Tuesday, 26 August 2014

Criticising UKIP is 'siding with the Taliban?

What would you call something that attacks people based on culture and tradition, their lifestyle, portraying them with over-emphasised facial features? Would that be racist? Or ‘humour’?

UKIP deputy leader Suzanne Evans would go with the latter definition. Last week she retweeted a spoof screenshot of a ‘Taliban dating site’. It shows a distorted picture of a big-nosed bearded man in the top left, has options to choose women, camels or goats, and shows pictures of women wearing the burkha, who live in caves or tents. 

This has nothing to do with the beliefs or practices of the Taliban and everything to do with racist stereotypes relating to Arabs.

Moreover it was retweeted from an account that contains some of the most extreme racist and offensive content imaginable, including a photoshopped picture of what is claimed to be a young naked ‘Christian woman’ having her throat cut by a gang of ‘islamist’ men, with the caption ‘Ah, the religion of peace’. Other tweets follow the ‘white genocide’ and ‘anti-racist is a code word for anti-white’ themes common to white supremacist sites in the US, adopted here in the UK by elements of the EDL and race-hate groups.

Another element of this ‘humour’ is that one of the women in the picture is described as being a ‘French Journalist’. This may be a reference to Belgian Joanie de Rijke, was captured and raped by the Taliban in 2008, later vilified by right-wing parties in the Netherlands and elsewhere for her attitude to her captors after she was ransomed and released.
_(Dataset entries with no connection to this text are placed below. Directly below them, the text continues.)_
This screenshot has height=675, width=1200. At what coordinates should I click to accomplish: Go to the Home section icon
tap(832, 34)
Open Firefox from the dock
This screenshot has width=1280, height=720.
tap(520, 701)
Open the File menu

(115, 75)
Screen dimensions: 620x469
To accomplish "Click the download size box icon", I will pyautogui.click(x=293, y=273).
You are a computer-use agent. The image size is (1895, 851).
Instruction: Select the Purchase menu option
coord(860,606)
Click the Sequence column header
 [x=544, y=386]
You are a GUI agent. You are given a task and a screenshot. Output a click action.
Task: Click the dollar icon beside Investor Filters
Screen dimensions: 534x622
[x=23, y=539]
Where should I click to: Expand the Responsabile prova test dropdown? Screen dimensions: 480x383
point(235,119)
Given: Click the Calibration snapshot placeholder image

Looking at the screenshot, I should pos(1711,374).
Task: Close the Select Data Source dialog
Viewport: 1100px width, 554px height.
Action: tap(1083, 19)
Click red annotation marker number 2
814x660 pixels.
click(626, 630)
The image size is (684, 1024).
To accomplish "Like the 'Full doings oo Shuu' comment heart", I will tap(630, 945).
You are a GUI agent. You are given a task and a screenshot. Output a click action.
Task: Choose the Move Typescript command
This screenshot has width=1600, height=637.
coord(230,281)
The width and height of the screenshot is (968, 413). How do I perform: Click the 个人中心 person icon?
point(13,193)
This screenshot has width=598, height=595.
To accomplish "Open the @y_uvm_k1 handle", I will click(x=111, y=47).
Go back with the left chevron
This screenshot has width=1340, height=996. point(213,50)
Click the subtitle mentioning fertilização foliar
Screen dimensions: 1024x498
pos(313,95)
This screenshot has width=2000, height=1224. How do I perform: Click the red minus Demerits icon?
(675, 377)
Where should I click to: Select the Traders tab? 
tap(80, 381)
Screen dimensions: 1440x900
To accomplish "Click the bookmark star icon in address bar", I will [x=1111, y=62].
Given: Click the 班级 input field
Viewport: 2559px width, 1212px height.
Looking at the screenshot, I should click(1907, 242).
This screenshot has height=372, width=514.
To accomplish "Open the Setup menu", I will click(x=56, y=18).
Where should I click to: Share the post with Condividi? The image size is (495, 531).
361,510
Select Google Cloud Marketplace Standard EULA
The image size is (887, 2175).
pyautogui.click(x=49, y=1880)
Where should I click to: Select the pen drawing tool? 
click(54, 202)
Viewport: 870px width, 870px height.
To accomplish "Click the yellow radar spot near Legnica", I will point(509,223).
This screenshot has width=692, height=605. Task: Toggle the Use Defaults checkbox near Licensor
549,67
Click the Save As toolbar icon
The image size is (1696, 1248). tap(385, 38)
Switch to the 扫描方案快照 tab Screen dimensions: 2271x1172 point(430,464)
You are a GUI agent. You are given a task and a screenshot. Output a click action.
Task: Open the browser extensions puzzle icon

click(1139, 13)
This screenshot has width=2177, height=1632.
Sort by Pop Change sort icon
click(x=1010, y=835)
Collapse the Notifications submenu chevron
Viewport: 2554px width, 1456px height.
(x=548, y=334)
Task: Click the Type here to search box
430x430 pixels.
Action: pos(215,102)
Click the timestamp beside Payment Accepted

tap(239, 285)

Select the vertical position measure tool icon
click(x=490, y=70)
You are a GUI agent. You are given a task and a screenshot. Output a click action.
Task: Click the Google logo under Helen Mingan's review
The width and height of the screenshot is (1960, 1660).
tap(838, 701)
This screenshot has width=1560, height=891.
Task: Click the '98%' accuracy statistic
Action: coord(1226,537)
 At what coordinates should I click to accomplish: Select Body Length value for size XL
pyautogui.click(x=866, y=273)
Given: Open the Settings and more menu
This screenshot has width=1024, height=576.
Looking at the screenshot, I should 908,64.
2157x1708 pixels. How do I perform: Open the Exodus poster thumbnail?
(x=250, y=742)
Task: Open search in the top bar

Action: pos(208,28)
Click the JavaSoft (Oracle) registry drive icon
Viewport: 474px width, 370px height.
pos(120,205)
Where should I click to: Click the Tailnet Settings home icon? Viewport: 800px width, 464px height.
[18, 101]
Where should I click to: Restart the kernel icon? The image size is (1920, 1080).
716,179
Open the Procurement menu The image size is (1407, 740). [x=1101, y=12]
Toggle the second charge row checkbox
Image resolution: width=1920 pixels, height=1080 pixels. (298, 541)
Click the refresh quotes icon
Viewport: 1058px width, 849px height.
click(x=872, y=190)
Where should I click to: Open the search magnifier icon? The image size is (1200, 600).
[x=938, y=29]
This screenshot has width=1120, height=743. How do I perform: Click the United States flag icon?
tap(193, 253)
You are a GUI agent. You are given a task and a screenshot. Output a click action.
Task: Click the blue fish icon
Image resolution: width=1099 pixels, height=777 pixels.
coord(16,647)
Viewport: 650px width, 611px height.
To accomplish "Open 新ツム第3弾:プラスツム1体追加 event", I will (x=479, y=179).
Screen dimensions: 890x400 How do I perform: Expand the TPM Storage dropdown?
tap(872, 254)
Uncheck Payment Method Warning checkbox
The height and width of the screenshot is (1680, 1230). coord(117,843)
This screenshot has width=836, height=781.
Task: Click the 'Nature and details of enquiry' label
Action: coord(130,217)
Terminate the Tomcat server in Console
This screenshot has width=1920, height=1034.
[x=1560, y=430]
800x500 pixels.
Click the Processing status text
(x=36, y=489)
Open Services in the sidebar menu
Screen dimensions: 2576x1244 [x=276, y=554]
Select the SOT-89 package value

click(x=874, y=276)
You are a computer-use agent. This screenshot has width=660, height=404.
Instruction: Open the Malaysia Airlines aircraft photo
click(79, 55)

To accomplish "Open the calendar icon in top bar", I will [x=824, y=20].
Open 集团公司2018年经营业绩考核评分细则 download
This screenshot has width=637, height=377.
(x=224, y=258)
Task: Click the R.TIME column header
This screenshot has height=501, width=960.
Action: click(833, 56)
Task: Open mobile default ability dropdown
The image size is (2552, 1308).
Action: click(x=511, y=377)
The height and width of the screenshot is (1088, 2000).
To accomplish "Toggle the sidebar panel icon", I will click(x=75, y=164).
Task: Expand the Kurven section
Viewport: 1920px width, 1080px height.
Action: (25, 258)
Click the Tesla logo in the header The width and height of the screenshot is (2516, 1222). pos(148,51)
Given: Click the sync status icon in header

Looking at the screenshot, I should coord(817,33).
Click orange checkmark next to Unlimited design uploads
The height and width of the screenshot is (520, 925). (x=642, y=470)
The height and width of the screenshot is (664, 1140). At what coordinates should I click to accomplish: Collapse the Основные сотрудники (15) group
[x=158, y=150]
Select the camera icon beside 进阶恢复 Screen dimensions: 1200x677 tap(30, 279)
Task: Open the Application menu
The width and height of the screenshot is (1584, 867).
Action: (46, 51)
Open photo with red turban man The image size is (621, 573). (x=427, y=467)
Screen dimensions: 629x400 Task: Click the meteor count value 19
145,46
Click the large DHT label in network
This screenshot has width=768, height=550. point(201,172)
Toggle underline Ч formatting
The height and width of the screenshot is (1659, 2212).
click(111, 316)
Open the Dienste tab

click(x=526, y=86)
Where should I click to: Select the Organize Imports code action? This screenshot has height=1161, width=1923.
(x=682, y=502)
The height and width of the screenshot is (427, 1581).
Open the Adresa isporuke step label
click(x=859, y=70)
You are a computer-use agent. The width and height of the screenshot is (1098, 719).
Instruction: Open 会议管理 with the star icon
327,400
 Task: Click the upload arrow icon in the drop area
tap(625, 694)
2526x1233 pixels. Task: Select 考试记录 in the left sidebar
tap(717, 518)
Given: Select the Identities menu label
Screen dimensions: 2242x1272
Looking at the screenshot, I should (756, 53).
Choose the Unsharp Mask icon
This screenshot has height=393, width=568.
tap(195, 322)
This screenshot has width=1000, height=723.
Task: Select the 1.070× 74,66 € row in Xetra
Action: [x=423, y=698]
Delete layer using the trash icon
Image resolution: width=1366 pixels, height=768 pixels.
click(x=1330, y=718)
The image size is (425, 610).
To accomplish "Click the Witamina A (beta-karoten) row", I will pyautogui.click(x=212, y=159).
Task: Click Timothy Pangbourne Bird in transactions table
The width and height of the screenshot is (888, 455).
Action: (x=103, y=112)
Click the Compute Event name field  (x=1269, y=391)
It may also reference British Journalist Yvonne Ridley who converted to Islam after her release. 

Bearing this in mind, why is the deputy leader of UKIP still defending her tweet, and going beyond that to claim that people criticising the post are ‘siding with the Taliban’, or that she was doing this off the back of writing a UKIP pamphlet where she wanted to emphasise the rights of women?

She claims in her article (published on the extreme right-wing site Breitbart) that terms like ‘racist’ and ‘offence’ are too often bandied about in some kind of ‘leftist witch-hunt’ which prevents people from speaking out about issues if they are ‘the wrong colour’. Is this the same sentiment supported by the originator of her tweet, that ‘anti-racist is a code word for anti-white’?

As a politician with a senior post in a party, she should be aware that she will be (rightly) under public scrutiny. Yes, we would not expect someone in her position to be tweeting this kind of thing – whether the picture is inherently racist or not - or to be referencing rape and kidnap as ‘humour’. 

For Ms. Evans information, unlike Presidents Bush, I do not and never have supported the Taliban.